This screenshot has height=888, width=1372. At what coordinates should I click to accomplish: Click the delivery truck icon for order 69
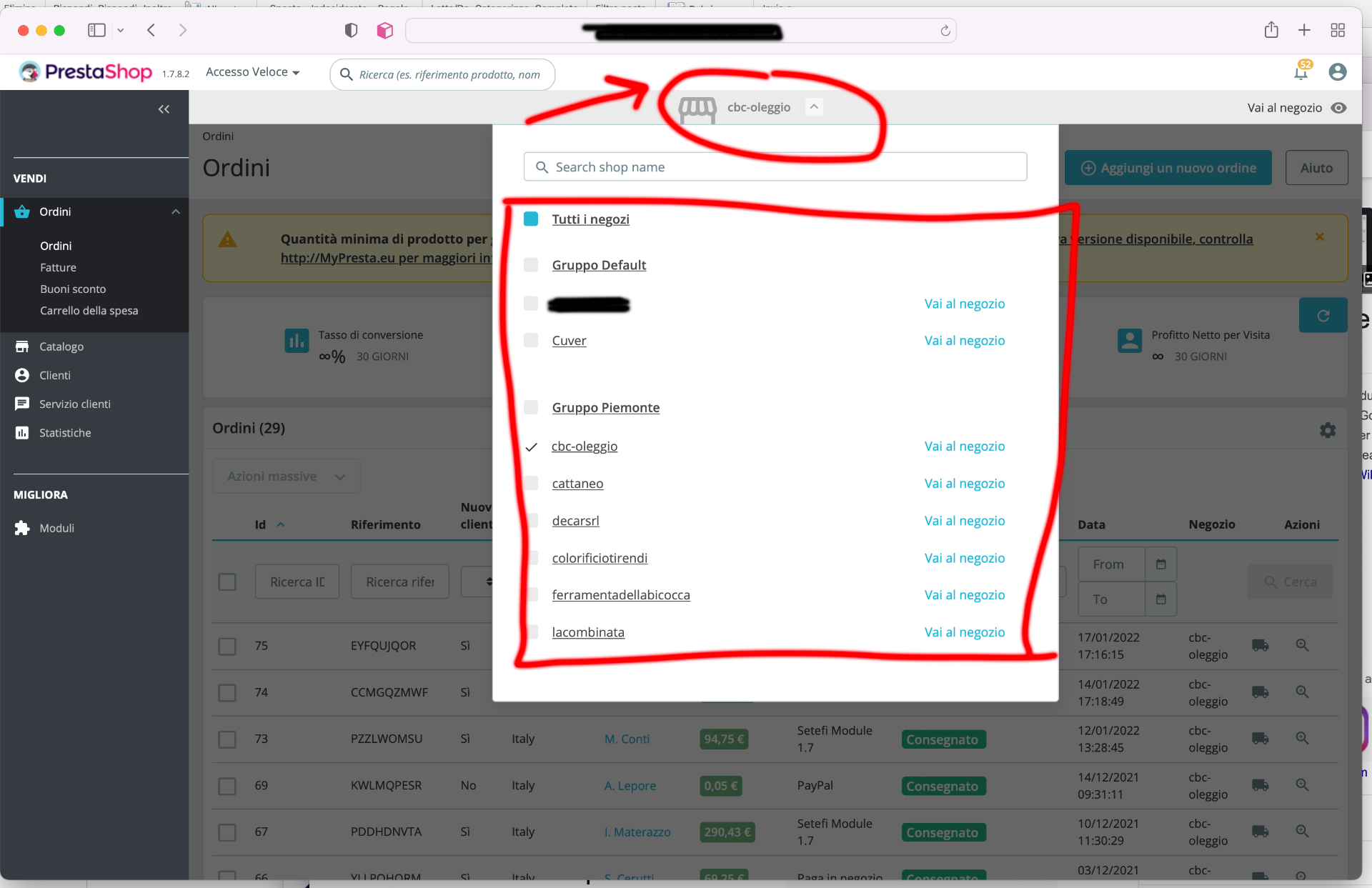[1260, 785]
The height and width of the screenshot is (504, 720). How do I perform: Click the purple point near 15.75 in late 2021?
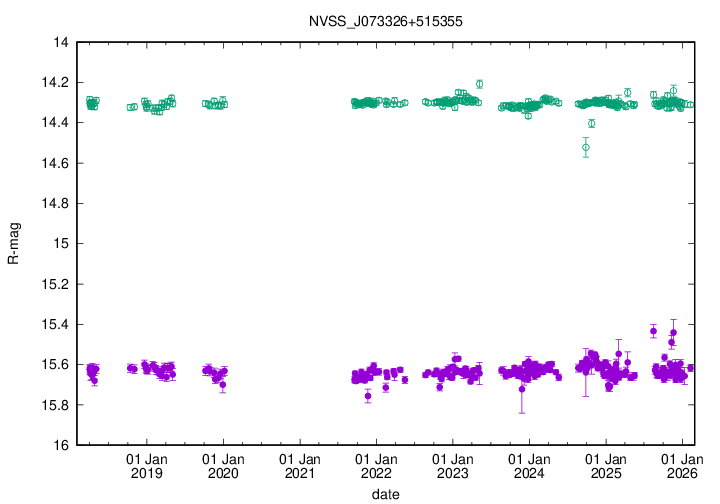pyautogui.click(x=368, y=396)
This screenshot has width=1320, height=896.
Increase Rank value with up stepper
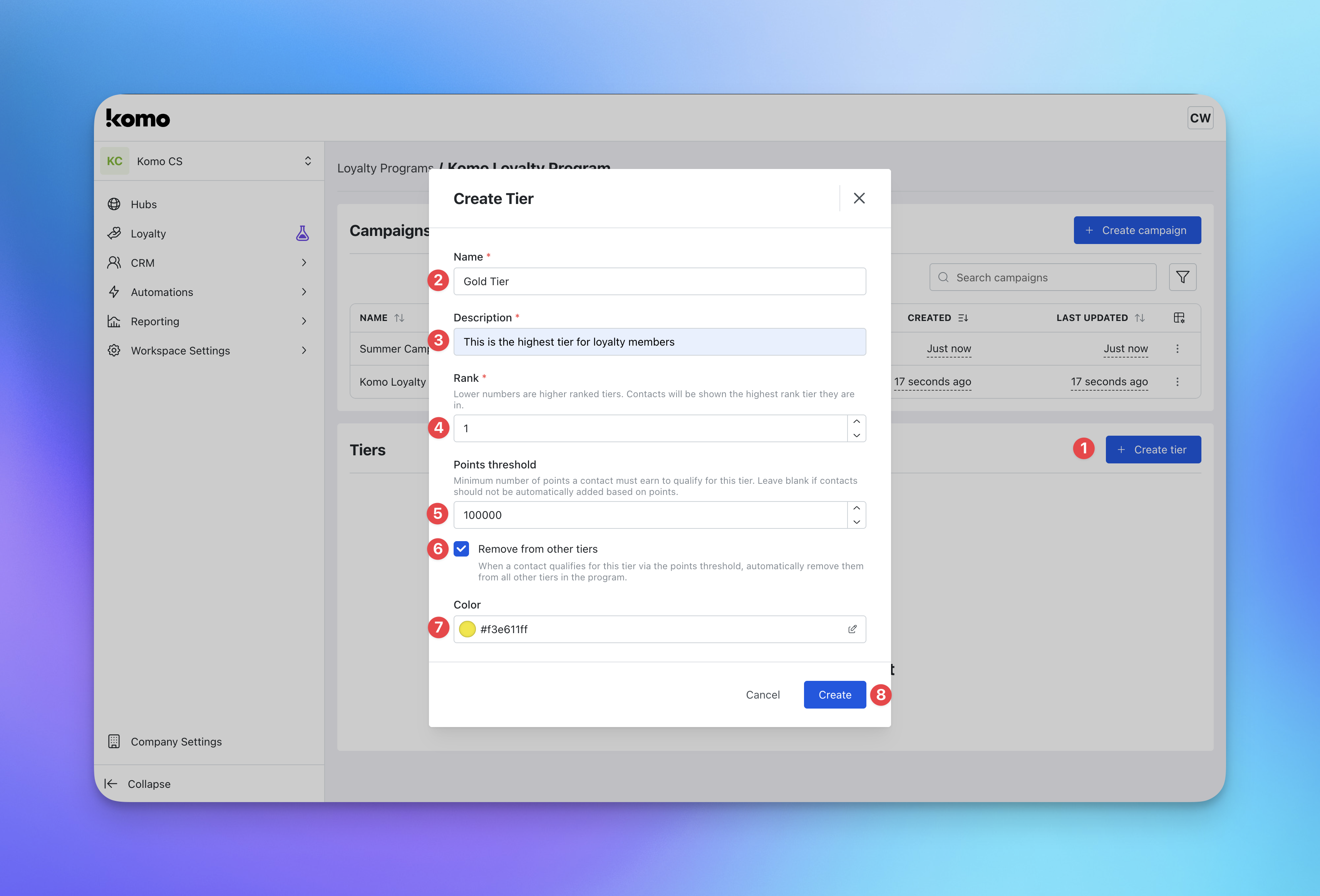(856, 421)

==

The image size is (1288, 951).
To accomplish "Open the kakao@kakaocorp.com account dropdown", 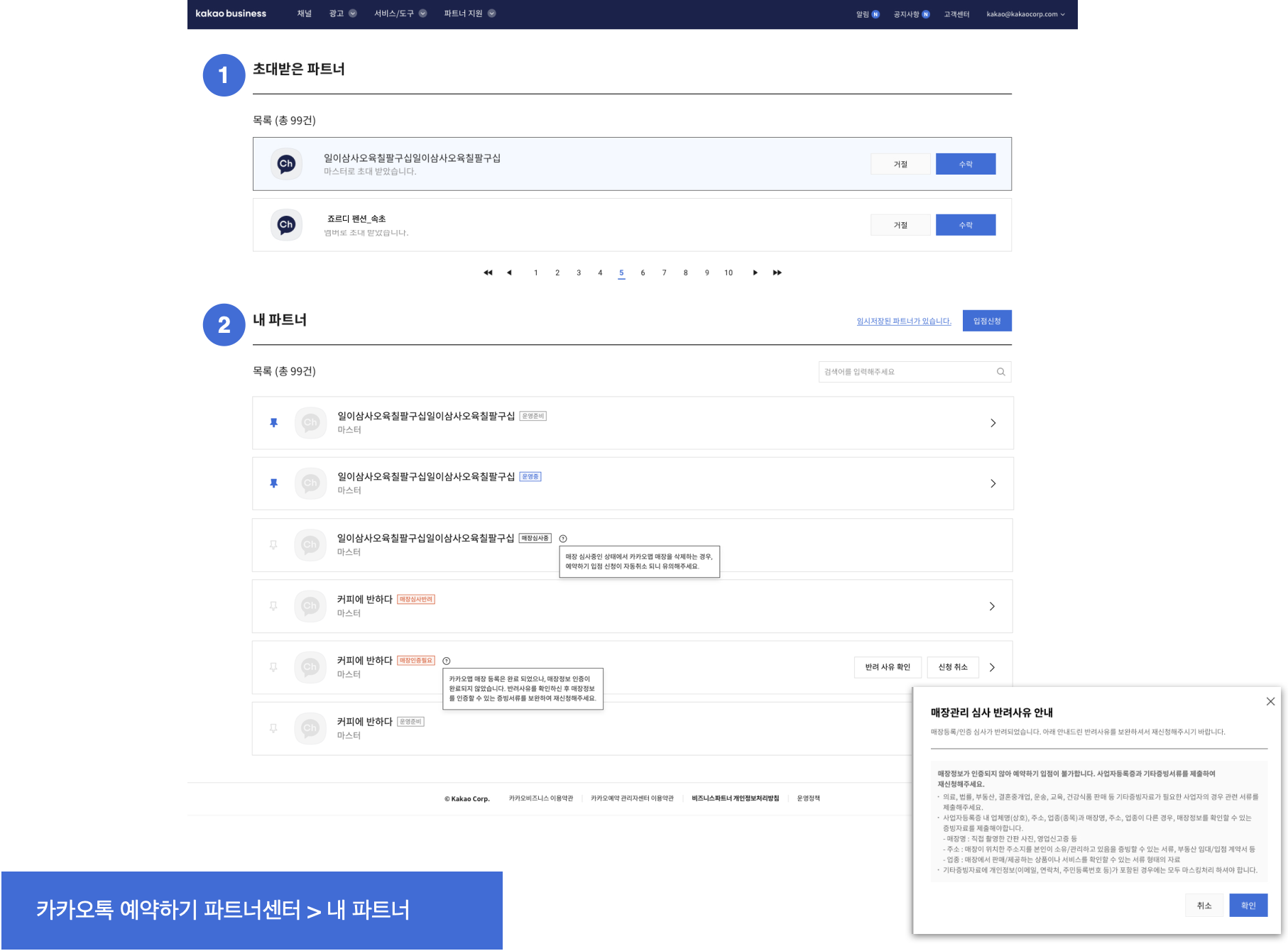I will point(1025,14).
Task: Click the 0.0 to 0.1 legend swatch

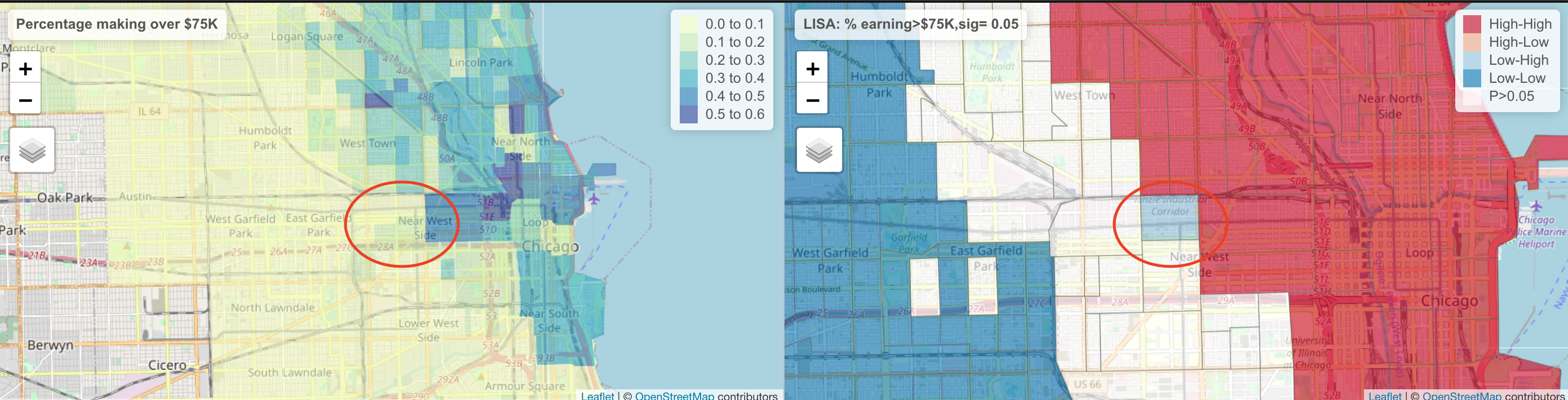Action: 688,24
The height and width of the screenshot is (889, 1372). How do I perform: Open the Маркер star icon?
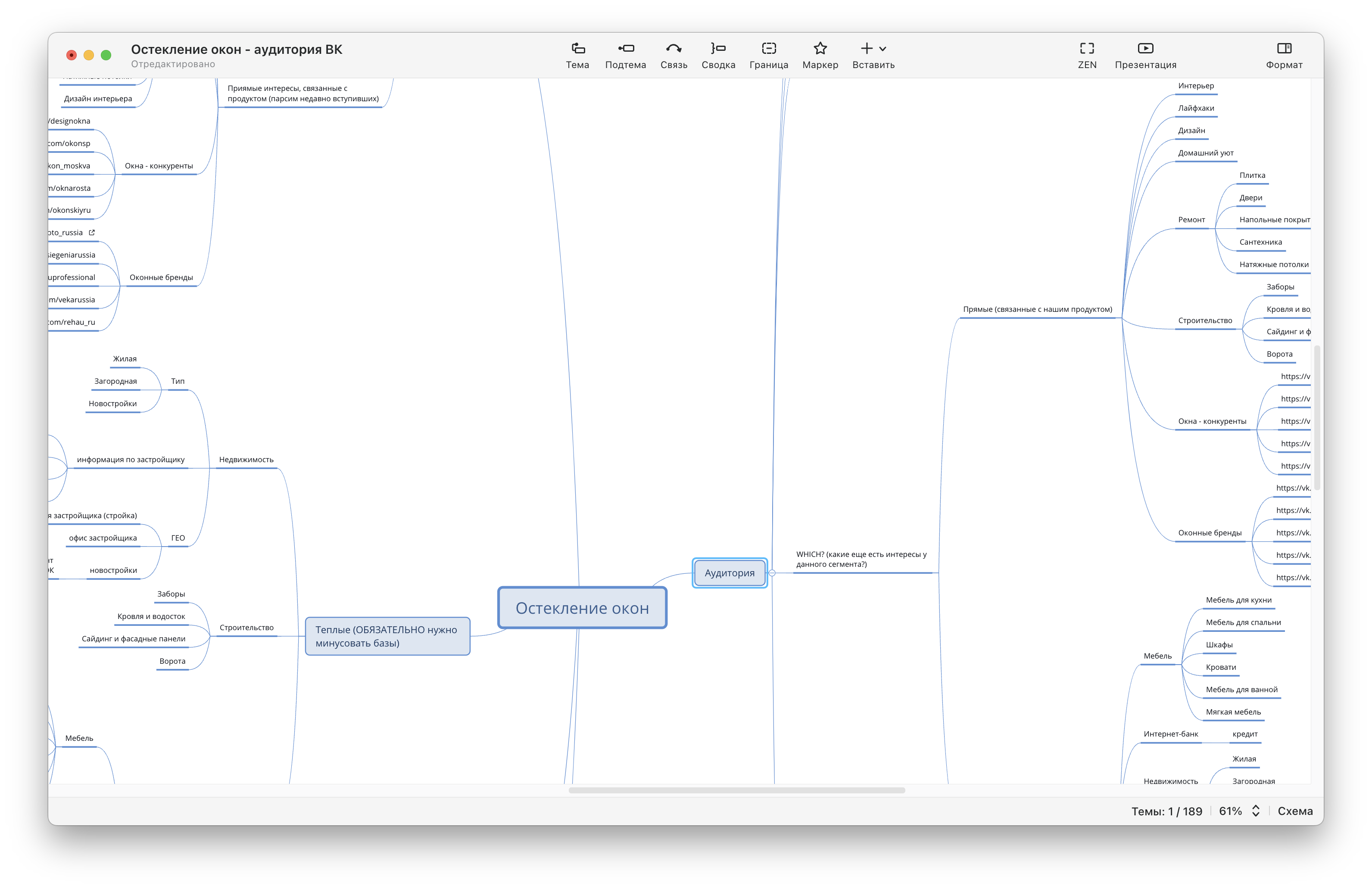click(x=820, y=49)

* * *

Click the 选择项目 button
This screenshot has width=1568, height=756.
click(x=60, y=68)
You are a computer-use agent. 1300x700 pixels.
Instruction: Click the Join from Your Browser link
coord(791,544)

AIM OF THE TASK
Copy out the records again word for word, beginning at the line containing "Click the 选择项目 button" and continuing through the line containing "coord(791,544)", with both of those lines included.

THE RESPONSE
Click the 选择项目 button
This screenshot has width=1568, height=756.
click(x=60, y=68)
You are a computer-use agent. 1300x700 pixels.
Instruction: Click the Join from Your Browser link
coord(791,544)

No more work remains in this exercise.